→ Your task:
Only an exact copy of every record counts as an answer.

→ Records to process:
──────────

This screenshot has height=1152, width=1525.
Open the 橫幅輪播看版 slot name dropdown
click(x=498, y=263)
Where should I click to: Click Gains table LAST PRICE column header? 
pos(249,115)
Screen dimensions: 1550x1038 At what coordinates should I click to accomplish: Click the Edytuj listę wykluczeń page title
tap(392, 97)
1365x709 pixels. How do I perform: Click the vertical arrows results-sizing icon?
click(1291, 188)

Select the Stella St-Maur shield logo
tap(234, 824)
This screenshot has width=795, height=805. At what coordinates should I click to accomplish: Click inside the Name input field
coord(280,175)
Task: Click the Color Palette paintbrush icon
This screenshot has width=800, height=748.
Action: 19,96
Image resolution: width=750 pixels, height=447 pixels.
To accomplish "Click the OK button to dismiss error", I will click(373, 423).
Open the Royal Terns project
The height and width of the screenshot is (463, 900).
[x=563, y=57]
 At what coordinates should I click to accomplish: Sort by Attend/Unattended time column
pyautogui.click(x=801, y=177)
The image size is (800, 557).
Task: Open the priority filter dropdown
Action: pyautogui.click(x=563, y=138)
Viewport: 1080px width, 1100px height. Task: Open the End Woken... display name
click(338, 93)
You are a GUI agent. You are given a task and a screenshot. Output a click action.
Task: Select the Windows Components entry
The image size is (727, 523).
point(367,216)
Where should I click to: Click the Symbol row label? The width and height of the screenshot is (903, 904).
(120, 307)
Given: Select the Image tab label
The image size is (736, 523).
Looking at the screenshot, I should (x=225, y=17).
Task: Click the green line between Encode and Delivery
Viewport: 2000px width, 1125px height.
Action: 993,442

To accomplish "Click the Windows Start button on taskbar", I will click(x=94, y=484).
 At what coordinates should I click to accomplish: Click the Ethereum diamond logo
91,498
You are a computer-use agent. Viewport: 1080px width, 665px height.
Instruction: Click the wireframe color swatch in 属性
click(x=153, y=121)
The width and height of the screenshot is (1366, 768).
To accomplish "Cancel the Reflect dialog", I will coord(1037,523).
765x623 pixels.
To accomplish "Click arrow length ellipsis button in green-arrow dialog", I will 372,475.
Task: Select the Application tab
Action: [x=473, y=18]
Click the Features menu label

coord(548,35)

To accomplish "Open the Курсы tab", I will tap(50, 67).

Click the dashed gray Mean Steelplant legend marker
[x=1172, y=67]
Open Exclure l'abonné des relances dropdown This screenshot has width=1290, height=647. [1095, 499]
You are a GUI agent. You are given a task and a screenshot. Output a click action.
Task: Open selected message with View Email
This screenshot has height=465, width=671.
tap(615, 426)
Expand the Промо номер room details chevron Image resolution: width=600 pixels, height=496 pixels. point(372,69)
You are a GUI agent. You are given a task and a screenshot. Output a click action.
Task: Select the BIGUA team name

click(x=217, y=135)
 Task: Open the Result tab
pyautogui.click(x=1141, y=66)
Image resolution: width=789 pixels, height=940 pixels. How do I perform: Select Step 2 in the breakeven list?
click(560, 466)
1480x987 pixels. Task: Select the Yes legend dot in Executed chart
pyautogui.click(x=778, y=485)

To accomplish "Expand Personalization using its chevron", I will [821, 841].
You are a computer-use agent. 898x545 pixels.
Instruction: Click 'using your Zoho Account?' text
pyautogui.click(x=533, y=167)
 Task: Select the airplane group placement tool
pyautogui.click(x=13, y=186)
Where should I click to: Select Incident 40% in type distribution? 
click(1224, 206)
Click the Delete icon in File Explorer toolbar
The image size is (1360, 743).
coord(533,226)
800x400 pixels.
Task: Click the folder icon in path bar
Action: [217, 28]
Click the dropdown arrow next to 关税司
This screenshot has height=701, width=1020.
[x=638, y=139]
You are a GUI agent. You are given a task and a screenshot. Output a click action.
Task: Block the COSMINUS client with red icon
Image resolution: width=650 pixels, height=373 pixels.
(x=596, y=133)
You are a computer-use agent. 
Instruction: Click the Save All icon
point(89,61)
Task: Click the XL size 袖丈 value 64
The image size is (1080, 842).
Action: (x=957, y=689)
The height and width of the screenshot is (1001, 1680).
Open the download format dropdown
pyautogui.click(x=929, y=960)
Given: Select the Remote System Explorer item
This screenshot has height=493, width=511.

──────────

→ Problem solution:
This screenshot has height=1152, width=1525.
Open the 橫幅輪播看版 slot name dropdown
click(x=498, y=263)
Where should I click to: Click Gains table LAST PRICE column header? 
pos(249,115)
Screen dimensions: 1550x1038 At what coordinates should I click to accomplish: Click the Edytuj listę wykluczeń page title
tap(392, 97)
1365x709 pixels. How do I perform: Click the vertical arrows results-sizing icon?
click(1291, 188)

Select the Stella St-Maur shield logo
tap(234, 824)
This screenshot has width=795, height=805. At what coordinates should I click to accomplish: Click inside the Name input field
coord(280,175)
Task: Click the Color Palette paintbrush icon
This screenshot has width=800, height=748.
Action: 19,96
Image resolution: width=750 pixels, height=447 pixels.
To accomplish "Click the OK button to dismiss error", I will click(373, 423).
Open the Royal Terns project
The height and width of the screenshot is (463, 900).
[x=563, y=57]
 At what coordinates should I click to accomplish: Sort by Attend/Unattended time column
pyautogui.click(x=801, y=177)
The image size is (800, 557).
Task: Open the priority filter dropdown
Action: pyautogui.click(x=563, y=138)
Viewport: 1080px width, 1100px height. Task: Open the End Woken... display name
click(338, 93)
You are a GUI agent. You are given a task and a screenshot. Output a click action.
Task: Select the Windows Components entry
The image size is (727, 523).
point(367,216)
Where should I click to: Click the Symbol row label? The width and height of the screenshot is (903, 904).
(120, 307)
Given: Select the Image tab label
The image size is (736, 523).
Looking at the screenshot, I should (x=225, y=17).
Task: Click the green line between Encode and Delivery
Viewport: 2000px width, 1125px height.
Action: 993,442

To accomplish "Click the Windows Start button on taskbar", I will click(x=94, y=484).
 At what coordinates should I click to accomplish: Click the Ethereum diamond logo
91,498
You are a computer-use agent. Viewport: 1080px width, 665px height.
Instruction: Click the wireframe color swatch in 属性
click(x=153, y=121)
The width and height of the screenshot is (1366, 768).
To accomplish "Cancel the Reflect dialog", I will coord(1037,523).
765x623 pixels.
To accomplish "Click arrow length ellipsis button in green-arrow dialog", I will 372,475.
Task: Select the Application tab
Action: [x=473, y=18]
Click the Features menu label

coord(548,35)

To accomplish "Open the Курсы tab", I will tap(50, 67).

Click the dashed gray Mean Steelplant legend marker
[x=1172, y=67]
Open Exclure l'abonné des relances dropdown This screenshot has width=1290, height=647. [1095, 499]
You are a GUI agent. You are given a task and a screenshot. Output a click action.
Task: Open selected message with View Email
This screenshot has height=465, width=671.
tap(615, 426)
Expand the Промо номер room details chevron Image resolution: width=600 pixels, height=496 pixels. point(372,69)
You are a GUI agent. You are given a task and a screenshot. Output a click action.
Task: Select the BIGUA team name

click(x=217, y=135)
 Task: Open the Result tab
pyautogui.click(x=1141, y=66)
Image resolution: width=789 pixels, height=940 pixels. How do I perform: Select Step 2 in the breakeven list?
click(560, 466)
1480x987 pixels. Task: Select the Yes legend dot in Executed chart
pyautogui.click(x=778, y=485)

To accomplish "Expand Personalization using its chevron", I will [821, 841].
You are a computer-use agent. 898x545 pixels.
Instruction: Click 'using your Zoho Account?' text
pyautogui.click(x=533, y=167)
 Task: Select the airplane group placement tool
pyautogui.click(x=13, y=186)
Where should I click to: Select Incident 40% in type distribution? 
click(1224, 206)
Click the Delete icon in File Explorer toolbar
The image size is (1360, 743).
coord(533,226)
800x400 pixels.
Task: Click the folder icon in path bar
Action: [217, 28]
Click the dropdown arrow next to 关税司
This screenshot has height=701, width=1020.
[x=638, y=139]
You are a GUI agent. You are given a task and a screenshot. Output a click action.
Task: Block the COSMINUS client with red icon
Image resolution: width=650 pixels, height=373 pixels.
(x=596, y=133)
You are a computer-use agent. 
Instruction: Click the Save All icon
point(89,61)
Task: Click the XL size 袖丈 value 64
The image size is (1080, 842).
Action: (x=957, y=689)
The height and width of the screenshot is (1001, 1680).
Open the download format dropdown
pyautogui.click(x=929, y=960)
Given: Select the Remote System Explorer item
This screenshot has height=493, width=511.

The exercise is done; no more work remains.